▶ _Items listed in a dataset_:
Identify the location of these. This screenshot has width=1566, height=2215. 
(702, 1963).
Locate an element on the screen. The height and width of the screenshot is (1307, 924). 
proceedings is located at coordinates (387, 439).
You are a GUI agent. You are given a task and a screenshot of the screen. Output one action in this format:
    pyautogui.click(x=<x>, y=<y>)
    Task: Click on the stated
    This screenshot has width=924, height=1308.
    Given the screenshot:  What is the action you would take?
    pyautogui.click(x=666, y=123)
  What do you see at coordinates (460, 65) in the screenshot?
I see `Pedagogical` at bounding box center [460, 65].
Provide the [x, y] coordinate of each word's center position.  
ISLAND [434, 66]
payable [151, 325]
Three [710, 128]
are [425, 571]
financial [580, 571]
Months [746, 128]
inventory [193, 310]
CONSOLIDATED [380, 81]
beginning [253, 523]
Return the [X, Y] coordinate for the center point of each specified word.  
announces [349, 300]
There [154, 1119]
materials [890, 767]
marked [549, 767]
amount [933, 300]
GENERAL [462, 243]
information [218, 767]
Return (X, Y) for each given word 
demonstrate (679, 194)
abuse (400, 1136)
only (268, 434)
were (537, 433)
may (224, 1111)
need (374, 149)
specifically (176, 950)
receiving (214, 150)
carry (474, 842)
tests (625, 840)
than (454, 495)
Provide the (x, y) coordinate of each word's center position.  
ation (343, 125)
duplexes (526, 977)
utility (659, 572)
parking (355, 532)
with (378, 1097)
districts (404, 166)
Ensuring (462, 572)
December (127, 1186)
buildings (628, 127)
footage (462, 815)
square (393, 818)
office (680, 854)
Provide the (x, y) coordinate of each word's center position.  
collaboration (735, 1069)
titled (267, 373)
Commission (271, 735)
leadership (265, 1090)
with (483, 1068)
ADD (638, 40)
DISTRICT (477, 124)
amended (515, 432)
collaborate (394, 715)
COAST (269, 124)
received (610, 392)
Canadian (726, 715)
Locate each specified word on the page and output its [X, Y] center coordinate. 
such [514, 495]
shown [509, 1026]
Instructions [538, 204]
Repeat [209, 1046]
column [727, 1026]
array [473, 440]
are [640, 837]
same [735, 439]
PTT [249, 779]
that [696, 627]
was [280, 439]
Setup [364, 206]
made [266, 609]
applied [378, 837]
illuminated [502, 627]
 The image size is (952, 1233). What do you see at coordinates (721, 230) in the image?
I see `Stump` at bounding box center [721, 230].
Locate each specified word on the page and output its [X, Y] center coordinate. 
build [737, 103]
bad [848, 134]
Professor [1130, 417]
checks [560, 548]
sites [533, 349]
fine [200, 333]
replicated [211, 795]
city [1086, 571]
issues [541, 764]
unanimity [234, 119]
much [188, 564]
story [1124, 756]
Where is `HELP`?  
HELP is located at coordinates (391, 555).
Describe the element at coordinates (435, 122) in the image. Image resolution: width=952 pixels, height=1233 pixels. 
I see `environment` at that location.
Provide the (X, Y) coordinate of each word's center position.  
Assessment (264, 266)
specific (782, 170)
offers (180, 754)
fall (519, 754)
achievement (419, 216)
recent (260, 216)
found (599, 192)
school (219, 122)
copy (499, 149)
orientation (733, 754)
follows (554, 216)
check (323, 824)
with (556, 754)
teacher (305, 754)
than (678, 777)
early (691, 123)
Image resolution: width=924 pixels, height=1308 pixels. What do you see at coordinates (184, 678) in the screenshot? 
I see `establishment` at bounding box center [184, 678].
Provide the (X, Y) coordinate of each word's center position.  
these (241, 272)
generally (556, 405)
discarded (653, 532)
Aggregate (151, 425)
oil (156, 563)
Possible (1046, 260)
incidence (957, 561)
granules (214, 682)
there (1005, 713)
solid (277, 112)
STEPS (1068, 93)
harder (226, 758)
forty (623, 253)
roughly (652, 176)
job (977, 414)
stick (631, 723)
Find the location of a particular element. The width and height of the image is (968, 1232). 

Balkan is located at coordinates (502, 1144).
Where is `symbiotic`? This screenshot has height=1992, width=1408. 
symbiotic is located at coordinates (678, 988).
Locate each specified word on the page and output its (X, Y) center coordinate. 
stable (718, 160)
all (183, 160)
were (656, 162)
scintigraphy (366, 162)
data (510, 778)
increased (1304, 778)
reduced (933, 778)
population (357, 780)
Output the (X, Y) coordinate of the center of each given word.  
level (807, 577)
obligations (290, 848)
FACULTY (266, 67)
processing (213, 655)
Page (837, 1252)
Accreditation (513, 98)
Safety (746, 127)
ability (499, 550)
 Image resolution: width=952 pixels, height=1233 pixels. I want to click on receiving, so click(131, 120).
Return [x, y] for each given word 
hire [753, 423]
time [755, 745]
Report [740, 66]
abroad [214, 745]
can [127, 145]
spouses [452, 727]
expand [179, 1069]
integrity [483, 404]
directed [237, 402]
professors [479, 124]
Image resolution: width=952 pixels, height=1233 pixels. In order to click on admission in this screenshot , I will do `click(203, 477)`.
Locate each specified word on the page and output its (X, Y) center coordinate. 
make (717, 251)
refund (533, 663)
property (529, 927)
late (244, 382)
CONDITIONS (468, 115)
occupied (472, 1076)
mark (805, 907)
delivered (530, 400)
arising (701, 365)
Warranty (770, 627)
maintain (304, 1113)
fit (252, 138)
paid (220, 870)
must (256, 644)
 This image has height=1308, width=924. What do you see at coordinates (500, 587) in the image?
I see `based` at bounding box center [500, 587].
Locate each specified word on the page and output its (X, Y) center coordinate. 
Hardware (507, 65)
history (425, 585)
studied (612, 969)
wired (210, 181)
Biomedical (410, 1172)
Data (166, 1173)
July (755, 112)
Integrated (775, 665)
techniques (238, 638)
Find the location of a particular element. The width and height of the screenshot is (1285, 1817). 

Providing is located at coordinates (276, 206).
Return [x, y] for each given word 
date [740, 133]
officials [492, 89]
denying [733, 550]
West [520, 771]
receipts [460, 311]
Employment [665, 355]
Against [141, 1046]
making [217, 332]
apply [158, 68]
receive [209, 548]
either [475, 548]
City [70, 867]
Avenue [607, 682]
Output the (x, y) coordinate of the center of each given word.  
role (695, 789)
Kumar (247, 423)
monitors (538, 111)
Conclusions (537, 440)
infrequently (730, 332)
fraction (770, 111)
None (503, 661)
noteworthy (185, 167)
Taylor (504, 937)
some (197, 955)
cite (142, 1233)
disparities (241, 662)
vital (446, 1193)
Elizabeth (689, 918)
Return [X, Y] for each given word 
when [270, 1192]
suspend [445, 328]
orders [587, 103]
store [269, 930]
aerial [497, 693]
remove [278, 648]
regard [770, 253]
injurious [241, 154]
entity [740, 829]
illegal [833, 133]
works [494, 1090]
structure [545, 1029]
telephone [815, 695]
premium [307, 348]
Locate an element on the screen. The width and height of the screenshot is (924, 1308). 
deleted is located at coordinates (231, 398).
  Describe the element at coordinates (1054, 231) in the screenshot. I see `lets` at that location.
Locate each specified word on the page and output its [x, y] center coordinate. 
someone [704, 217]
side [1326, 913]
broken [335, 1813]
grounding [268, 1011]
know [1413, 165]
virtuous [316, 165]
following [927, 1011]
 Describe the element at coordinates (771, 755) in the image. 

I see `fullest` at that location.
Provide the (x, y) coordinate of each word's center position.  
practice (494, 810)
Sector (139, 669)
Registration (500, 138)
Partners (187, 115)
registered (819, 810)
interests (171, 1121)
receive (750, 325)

▶ _WHAT YOU SHOULD DO_: Output the rows above verbatim, from the line containing "arising (701, 365)" up to and including the line containing "Elizabeth (689, 918)".

▶ _ANSWER BELOW_:
arising (701, 365)
Warranty (770, 627)
maintain (304, 1113)
fit (252, 138)
paid (220, 870)
must (256, 644)
 This image has height=1308, width=924. What do you see at coordinates (500, 587) in the image?
I see `based` at bounding box center [500, 587].
Locate each specified word on the page and output its (X, Y) center coordinate. 
Hardware (507, 65)
history (425, 585)
studied (612, 969)
wired (210, 181)
Biomedical (410, 1172)
Data (166, 1173)
July (755, 112)
Integrated (775, 665)
techniques (238, 638)
Find the location of a particular element. The width and height of the screenshot is (1285, 1817). 

Providing is located at coordinates (276, 206).
Return [x, y] for each given word 
date [740, 133]
officials [492, 89]
denying [733, 550]
West [520, 771]
receipts [460, 311]
Employment [665, 355]
Against [141, 1046]
making [217, 332]
apply [158, 68]
receive [209, 548]
either [475, 548]
City [70, 867]
Avenue [607, 682]
Output the (x, y) coordinate of the center of each given word.  
role (695, 789)
Kumar (247, 423)
monitors (538, 111)
Conclusions (537, 440)
infrequently (730, 332)
fraction (770, 111)
None (503, 661)
noteworthy (185, 167)
Taylor (504, 937)
some (197, 955)
cite (142, 1233)
disparities (241, 662)
vital (446, 1193)
Elizabeth (689, 918)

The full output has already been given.